Il était tombé amoureux, salement, profondément, et depuis le premier choc il avait ressenti que la profondeur du puits où il allait puiser l’amour qui l’enchantait était à l’égal de la soif qui lui serrait la gorge chaque fois qu’il pensait à elle. Et il y pensait à chaque instant.

 

Ce n’était plus des visions, des échos, des phrases, des fragments de visage qui lui serraient le coeur, ni les frissons qui le traversaient jusqu’à des accès de nausée, ce n’était pas son parfum, ni le goût de sa salive ou de son sexe qu’il portait en lui, c’était plus aigu, il avait besoin d’elle jusqu’à lécher ses plaies ou mâcher ses traîtrises et ses abandons jusqu’au cœur.

 

Il se haïssait de l’aimer aussi fanatiquement, il savait ce qu’elle était, généreuse, calculatrice, spontanée et en retenue soudaine, elle était chaque jour plus terrible, chaque jour plus belle, chaque jour plus rayonnante, elle était tout à la fois une féminité sans ambages, une féminité aux éclats infinis, une féminité arrogante et farouche, une femme aux désirs violents, une consolatrice à la peau parfumée.  Il se haïssait d’aimer son sexe à ce point, il admirait sa force, sa souplesse, voyait son intelligence en action mais ce sexe qu’elle portait comme un  camée précieux le fascinait tout autant qu’elle s’en délectait.

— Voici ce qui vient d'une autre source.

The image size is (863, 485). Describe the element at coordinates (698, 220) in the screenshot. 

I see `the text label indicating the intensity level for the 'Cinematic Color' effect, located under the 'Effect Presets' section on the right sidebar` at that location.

Elle était amoureuse de ce qu’elle était avant toute chose, il l’avait compris et cette catastrophe l’excitait…

 

Je délire, se disait Mathieu, je raconte n'importe quoi, rien ne s'est passé concrètement entre Souad et moi et déjà je rumine comme un vieux cheval revenu des labours de l'amour et hennissant encore rien que pour le plaisir du souvenir encore vif du chemin parcouru.